____ Given records

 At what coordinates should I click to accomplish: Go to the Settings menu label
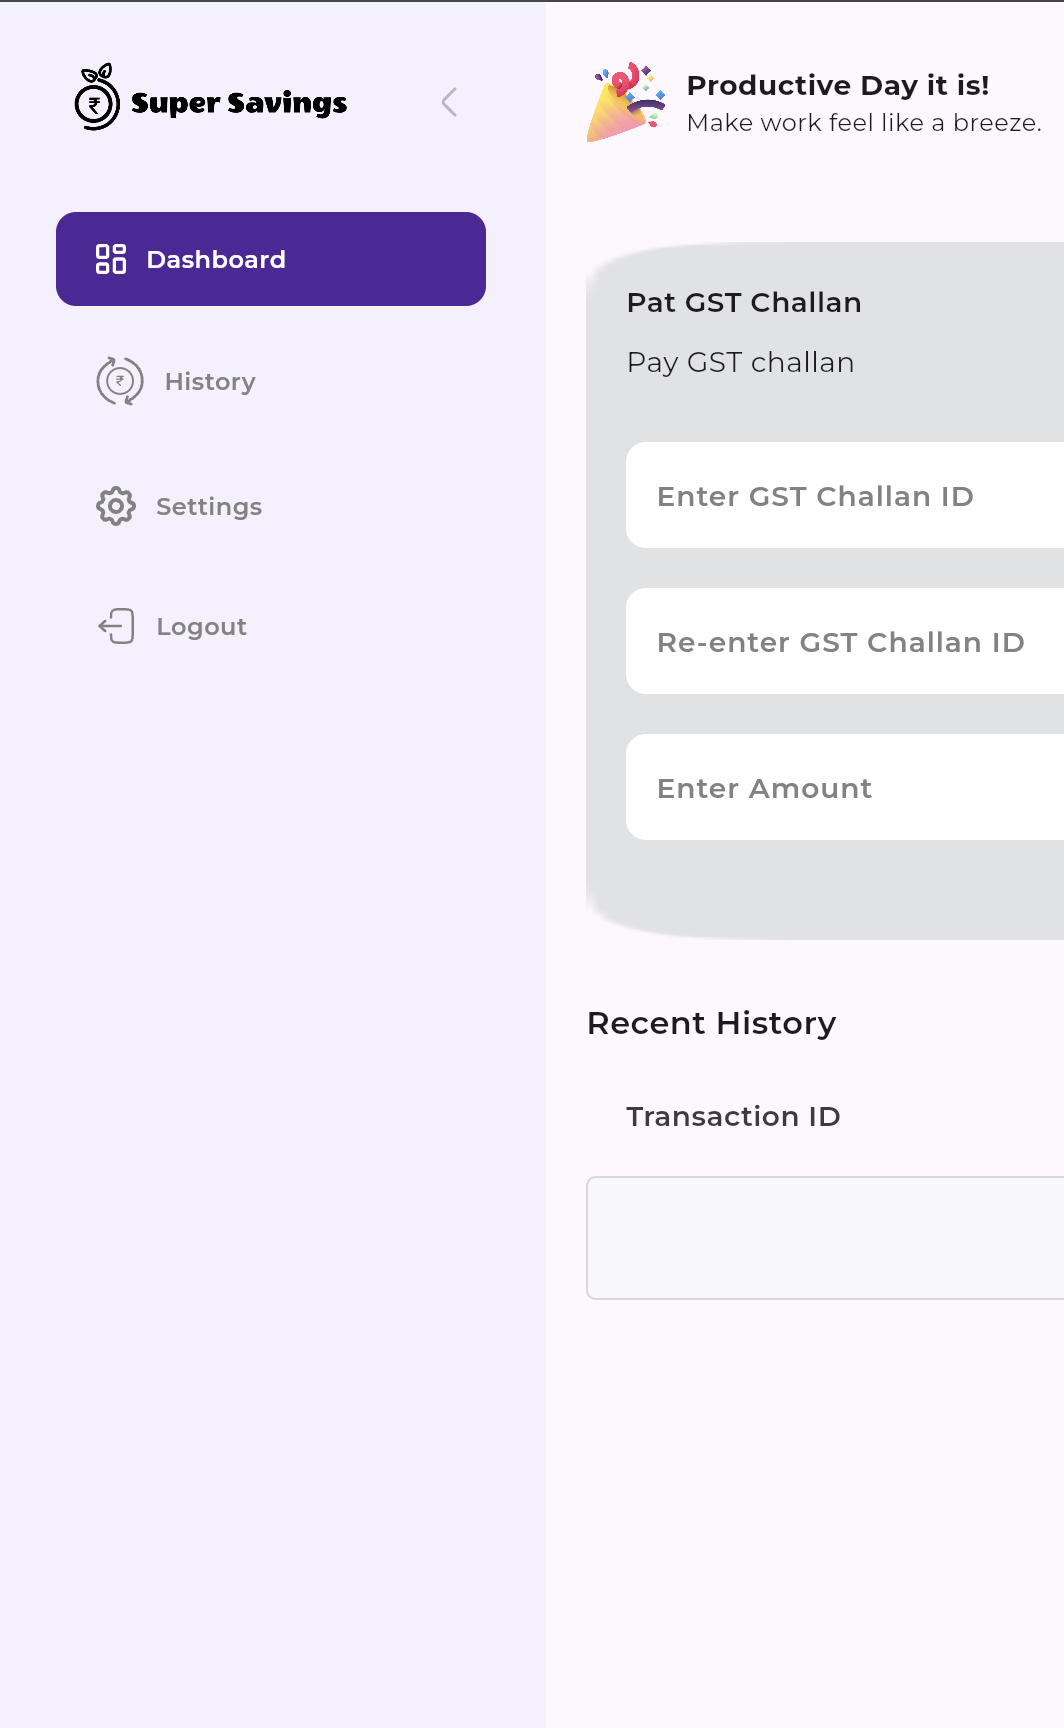(x=209, y=507)
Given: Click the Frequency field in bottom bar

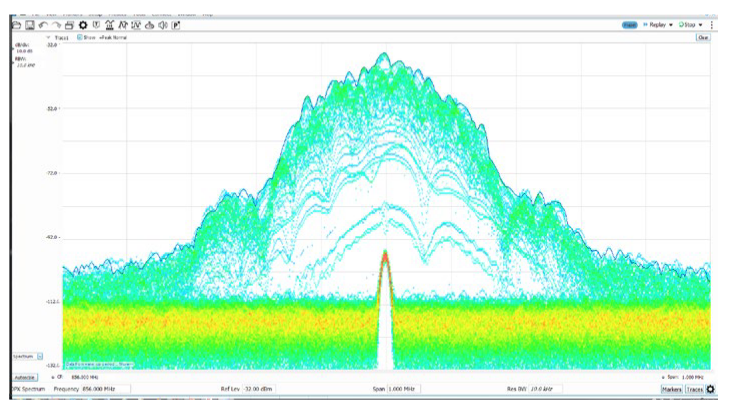Looking at the screenshot, I should [x=105, y=388].
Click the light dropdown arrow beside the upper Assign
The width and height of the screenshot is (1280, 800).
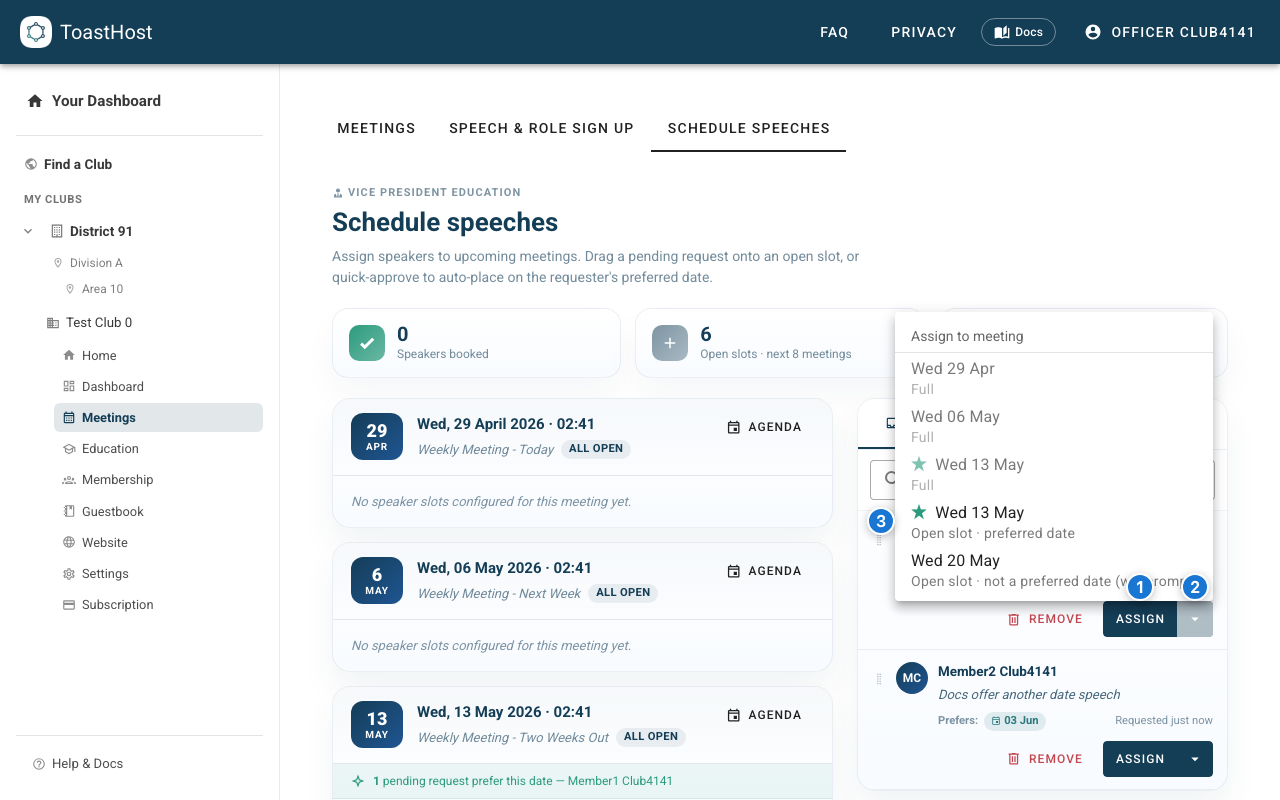point(1195,619)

________

Set down the entries above exactly; no pictures belong in the copy.

 At what coordinates should I click to accomplish: Go to the Settings menu label
(x=209, y=507)
Given: Click the Frequency field in bottom bar

Looking at the screenshot, I should [x=105, y=388].
Click the light dropdown arrow beside the upper Assign
The width and height of the screenshot is (1280, 800).
point(1195,619)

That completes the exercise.